Start of Block
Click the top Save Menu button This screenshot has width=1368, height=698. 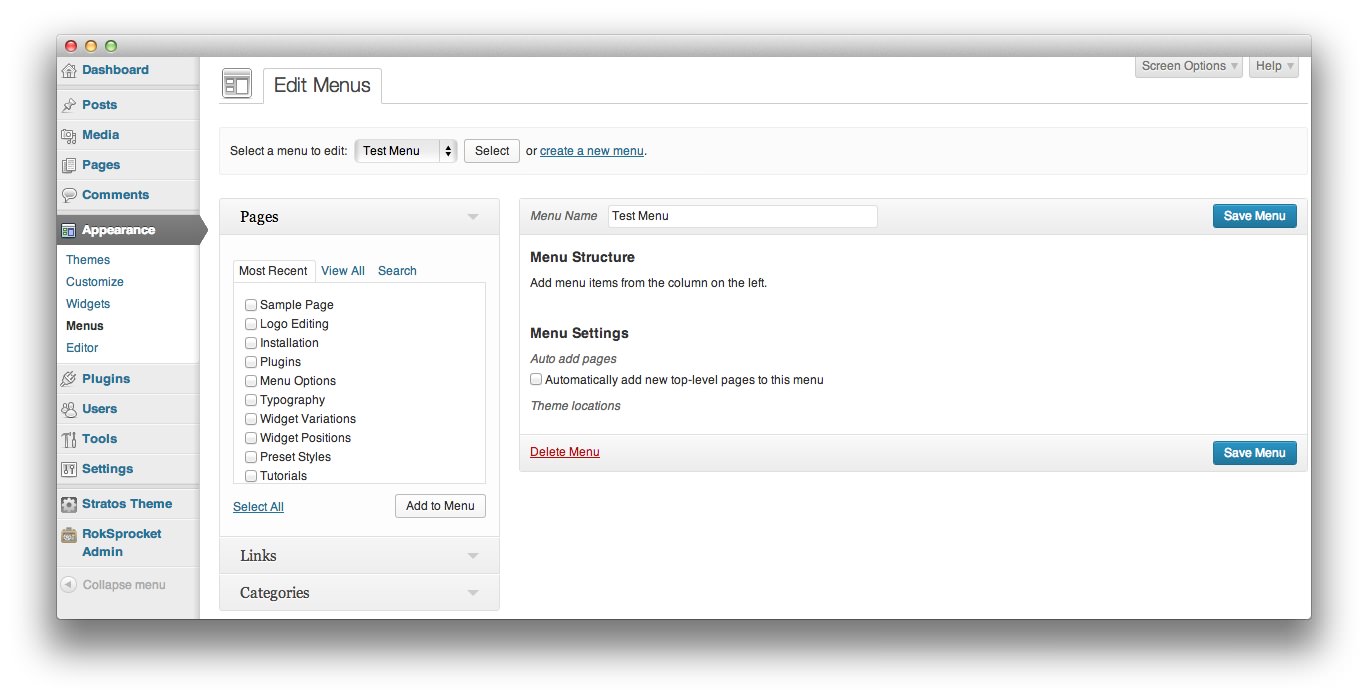[x=1254, y=216]
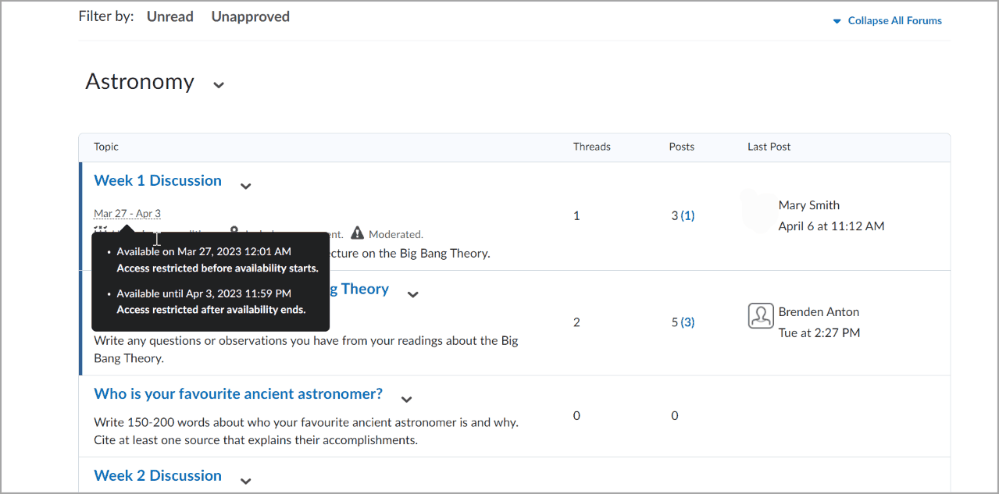Open chevron menu beside Big Bang Theory topic
This screenshot has width=999, height=494.
click(x=413, y=294)
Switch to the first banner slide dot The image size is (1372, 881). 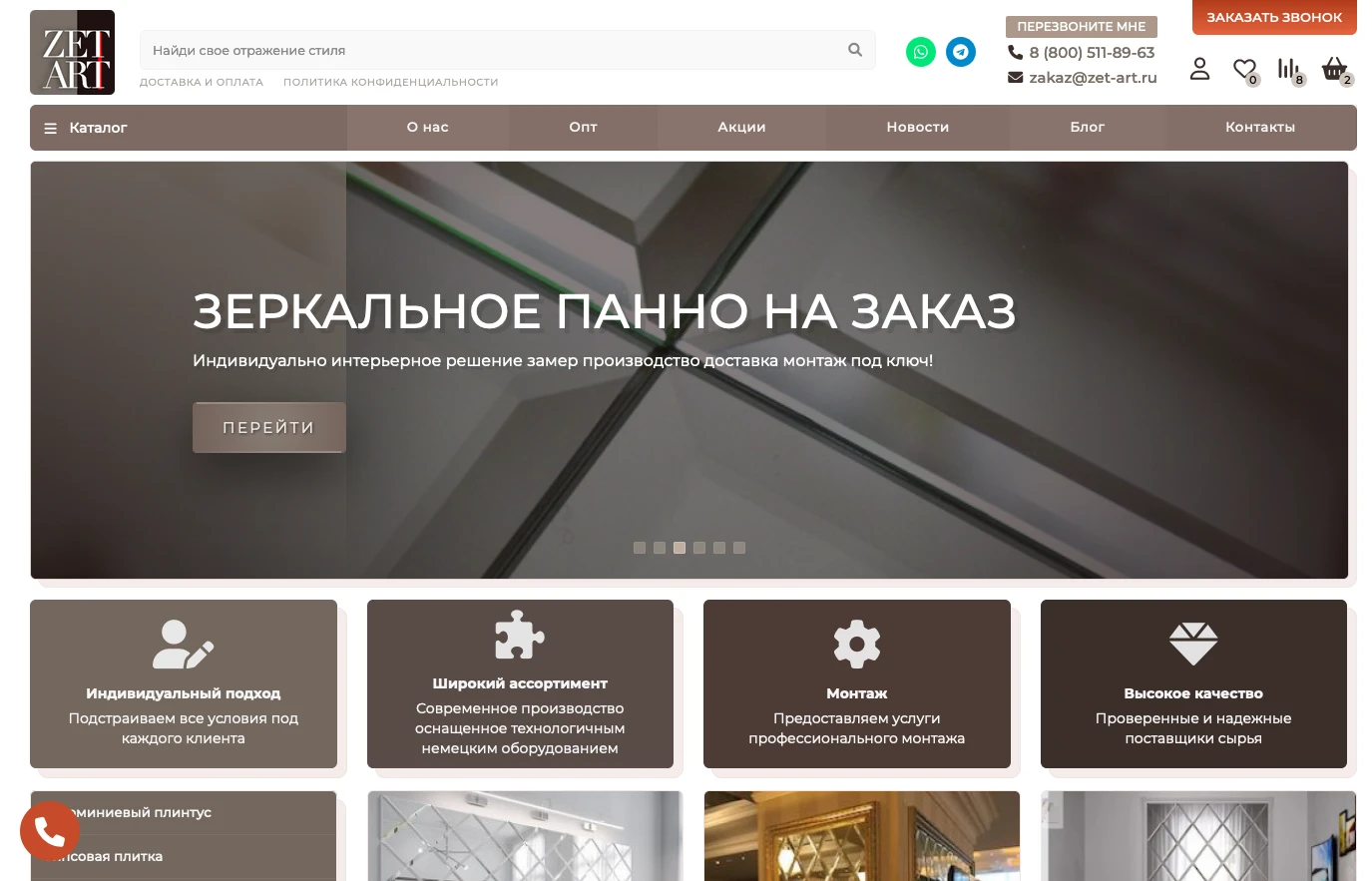click(640, 548)
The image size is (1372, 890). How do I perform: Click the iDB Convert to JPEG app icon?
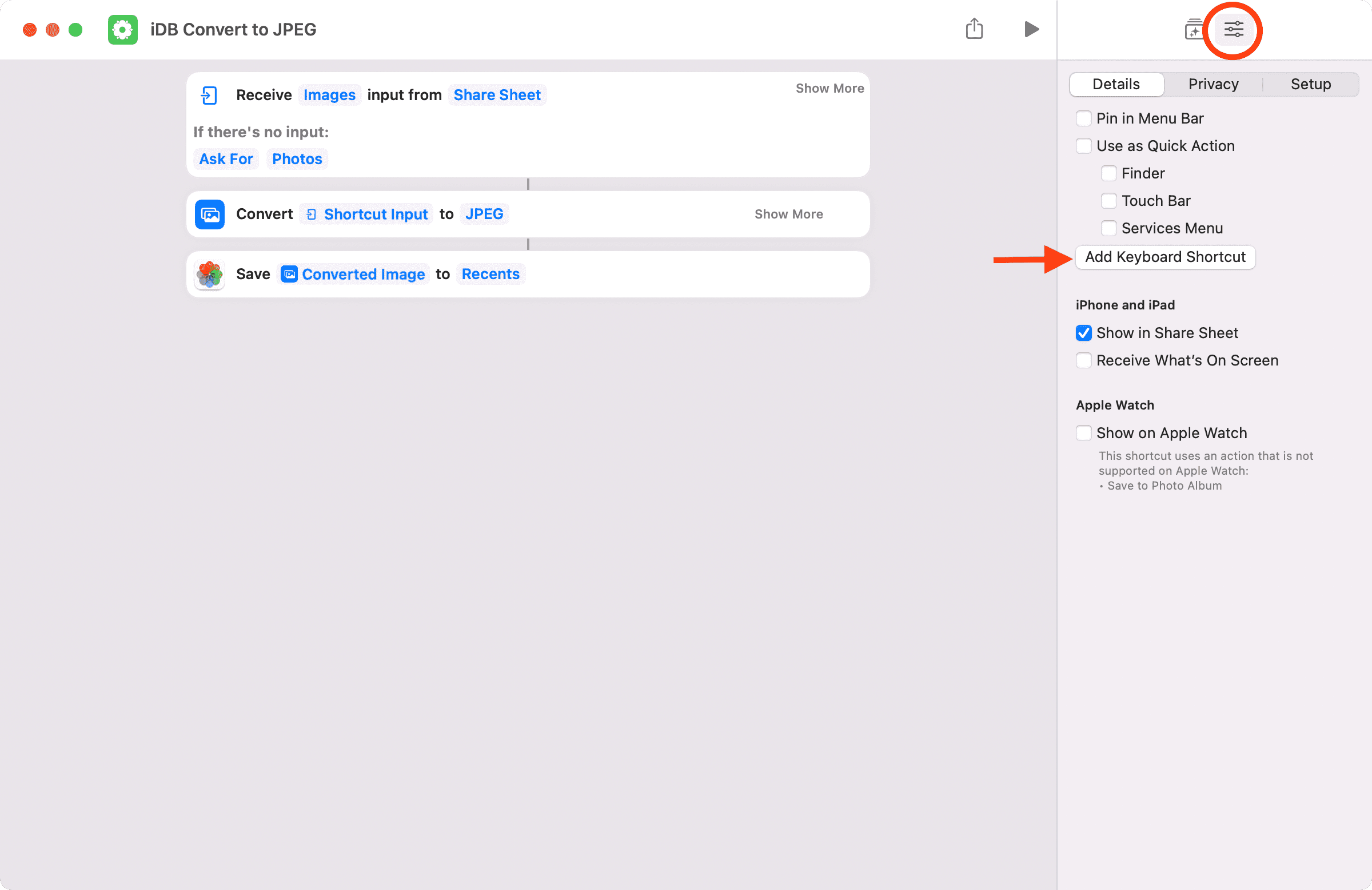pyautogui.click(x=122, y=29)
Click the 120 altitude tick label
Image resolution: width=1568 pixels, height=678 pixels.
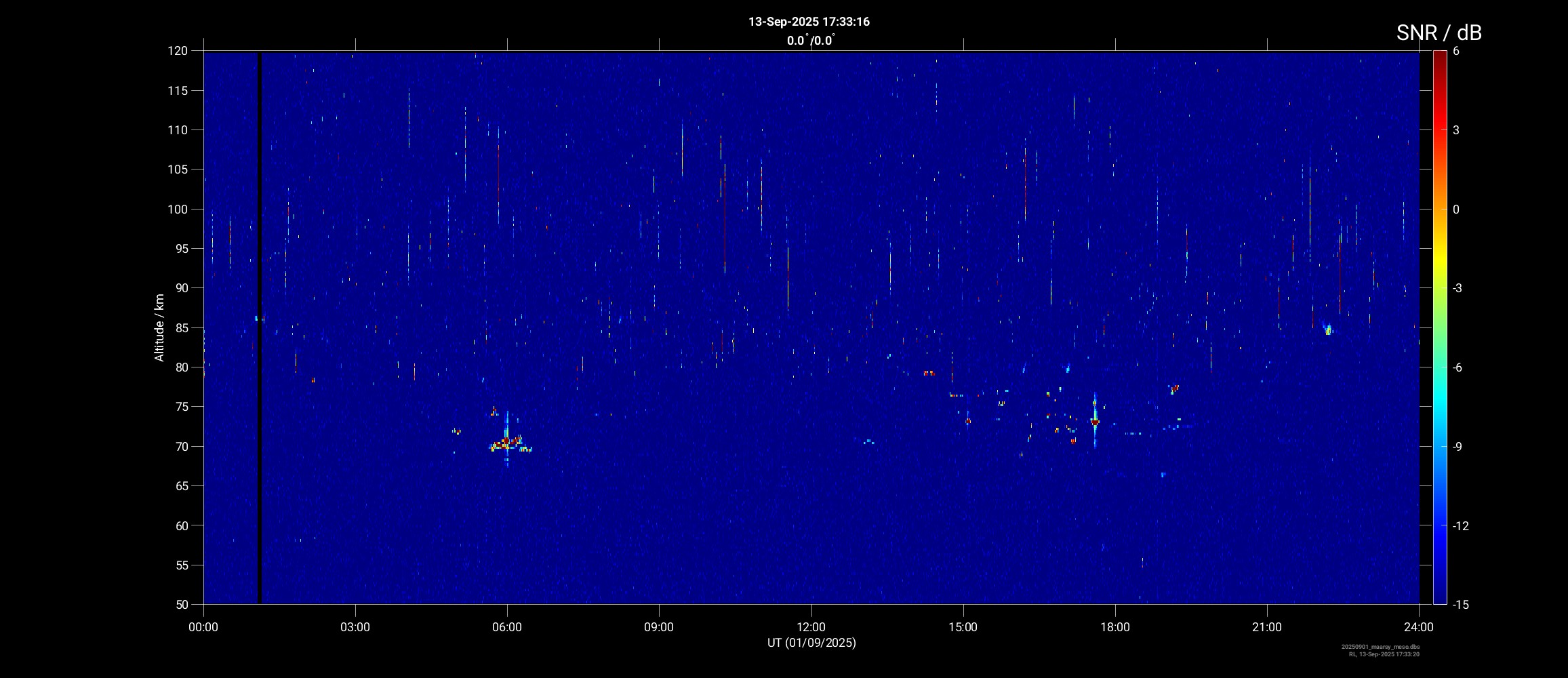(178, 51)
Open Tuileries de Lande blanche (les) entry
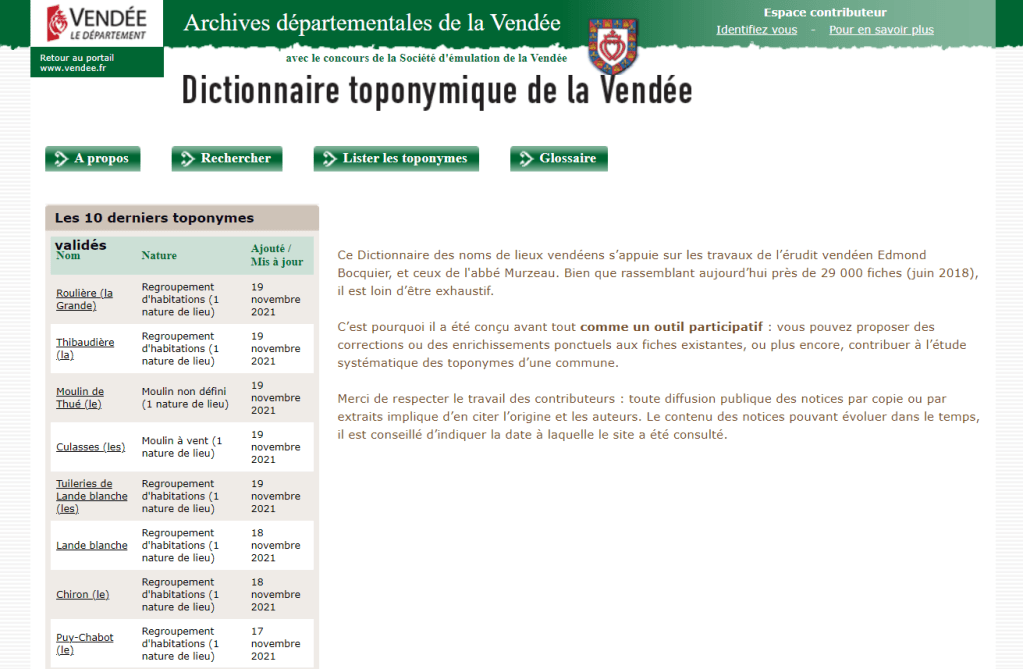Viewport: 1023px width, 669px height. (91, 496)
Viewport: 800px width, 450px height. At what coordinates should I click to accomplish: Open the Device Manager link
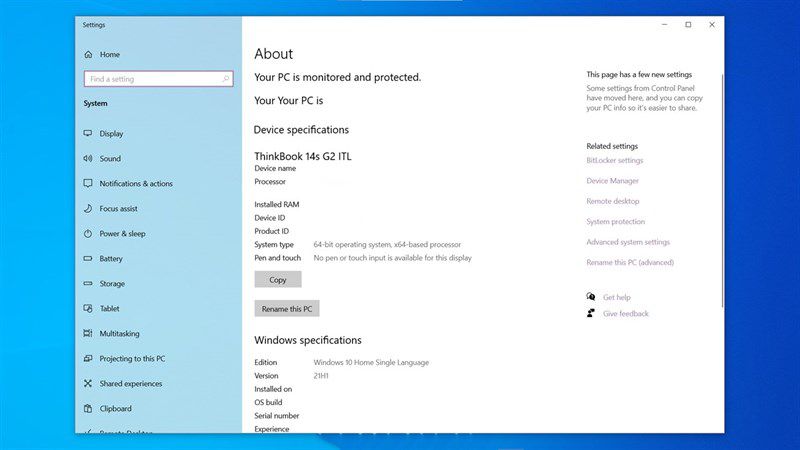tap(612, 181)
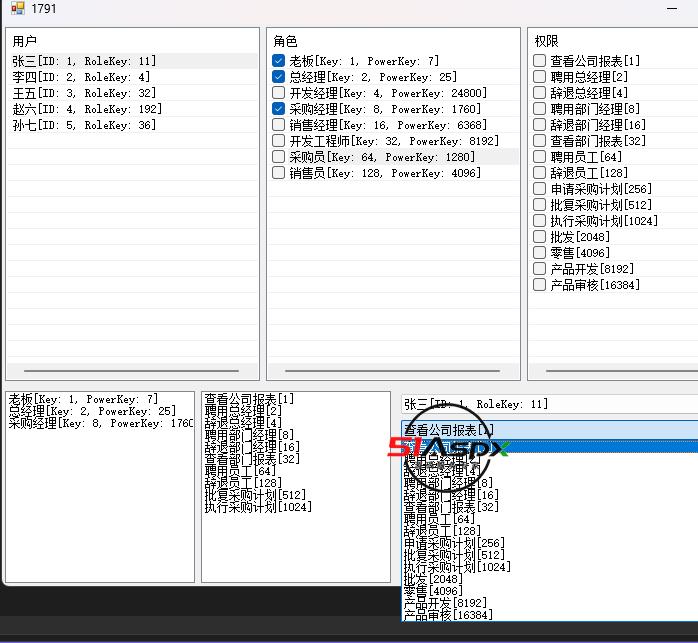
End of Block
WORK ITEM: Write out exactly the lines from the line containing "Viewport: 800px width, 450px" through the last line of the listing above, please, and leave out any pictures.

REPLY TO THE TASK:
Viewport: 800px width, 450px height. At what coordinates should I click to accomplish: Open the Device Manager link
tap(612, 181)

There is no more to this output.